Se presume complicidad de la policía brasileña, ya que los robos se cuentan por decenas pero no se recupera ningún vehículo. En los últimos tiempos la elección se ha extendido sobre automóviles de tipo «utilitario» como Fiat Uno o VW Gol, por ejemplo, haciendo que los investigadores queden sumidos en el desconcierto total.

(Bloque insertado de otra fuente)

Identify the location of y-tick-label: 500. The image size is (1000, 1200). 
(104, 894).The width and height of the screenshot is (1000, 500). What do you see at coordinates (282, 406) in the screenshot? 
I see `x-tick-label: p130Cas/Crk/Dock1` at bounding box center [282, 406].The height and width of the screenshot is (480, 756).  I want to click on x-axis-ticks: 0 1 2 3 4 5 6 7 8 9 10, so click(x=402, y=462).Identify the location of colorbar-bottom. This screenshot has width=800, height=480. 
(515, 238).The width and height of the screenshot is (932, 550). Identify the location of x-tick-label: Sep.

El hecho es que, contando con la complicidad de algunos desarmaderos, que tienen documentación «caliente», cambian la placa del vehículo y lo sacan rápidamente del departamento. De acuerdo a informaciones que obra en poder de LA REPUBLICA, el destino de los autos robados, sería algún departamento vecino, donde todavía resulta «fácil» reempadronar o de lo contrario realizar un largo viaje rumbo a la capital del país, recorriendo caminos alternativos, para llegar directo a talleres de chapa y pintura, que demuestran como es que se hace «magia», recibiendo un auto chocado y devolviendo uno nuevo, cuando no lo terminan desarmando y vendiendo los kits a casas de venta de repuestos usados, haciéndose nuevamente de los documentos para así poder repetir la operación.
Víctimas al rescate
La decepción lógica que supone el hecho de perder un bien tan preciado, normalmente una herramienta de trabajo, deja paso al nerviosismo y al temor cuando se recibe una «misteriosa» llamada, de quien, conociendo absolutamente todos los movimientos de la casa (llegando incluso a comunicarse a teléfonos celulares), le informa que tiene su vehículo y solicitan el «rescate». Por lo general, es más peligroso salir a «rescatar», ya que normalmente el lugar de encuentro es siempre en la vecina Santana do Livramento y en lugares alejados, como la zona de El Prado, donde pululan los revendedores de autos usados, normalmente responsables de esconder el producto del hurto y los encargados de la negociación que son los propios delincuentes. El procedimiento es muy claro ya que la víctima primero tiene que pagar y luego tiene que esperar que lo llamen para saber dónde y cuándo, sin saber cómo se reunirá con su vehículo. En otras épocas, se presumía qué auto que desaparecía terminaba en los enormes desarmaderos que abundan en la vecina ciudad, pero los diferentes procedimientos realizados por la Policía Militar, ordenados directamente por su jefe, el coronel Joao Zasycki, desarticularon la maniobra.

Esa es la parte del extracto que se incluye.